Attercopus is an extinct genus of arachnids, containing one species Attercopus fimbriunguis, known from flattened cuticle fossils from the Panther Mountain Formation in Upstate New York. It is placed in the extinct order Uraraneida, spider-like animals able to produce silk, but which lacked true spinnerets and retained a segmented abdomen bearing a flagellum-like tail resembling that of a whip scorpion. They are thought to be close to the origins of spiders.

Its name is taken from the English dialect word attercop ("spider"), which came from attorcoppa ("poison-head"), from ator ("poison"), itself drawn from the Proto-Germanic *aitra- ("poisonous ulcer") and kopp- ("head"). In The Hobbit, J. R. R. Tolkien had Bilbo use attercop to insult attacking spiders, the insult possibly deriving from its meaning in Northern England dialect of "peevish, ill-natured person". Cop or cob had also come to mean spider, as in cobweb.

An important Early Devonian (about ) fossil example from Gilboa, New York, was originally described as a member of the extinct order Trigonotarbida and named Gelasinotarbus? fimbriunguis. It was later assigned to a new genus Attercopus and reinterpreted as the oldest, and most primitive, example of a true spider and described as being the first user of silk in animals.(Araneae). This hypothesis was based on the supposed presence of unique spider features such as silk-producing spinnerets and the opening of a venom gland on the fang of the chelicera.
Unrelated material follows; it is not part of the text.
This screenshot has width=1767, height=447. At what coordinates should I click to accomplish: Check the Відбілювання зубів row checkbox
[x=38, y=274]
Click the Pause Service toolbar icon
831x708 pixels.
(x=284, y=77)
Further study – based on new fossils from a comparable Devonian locality called South Mountain – and comparison with other material from the Permian of Russia, i.e., of Permarachne, indicates that Attercopus does not actually have spinnerets. The feature which looked like a tubular spinneret is actually a folded sheet of cuticle. It would, however, have produced silk from a series of silk gland openings, or spigots, located across plates on the underside of the abdomen. The opening for the venom gland is also a misinterpretation. A segmented tail, or flagellum, also belonged to this animal.

It seems unlikely that Attercopus spun webs, but it may have used its silk to wrap eggs, lay draglines or construct burrow walls. Attercopus fimbriunguis is not a spider, but it is probably close to the type of animals which did give rise to modern spiders today.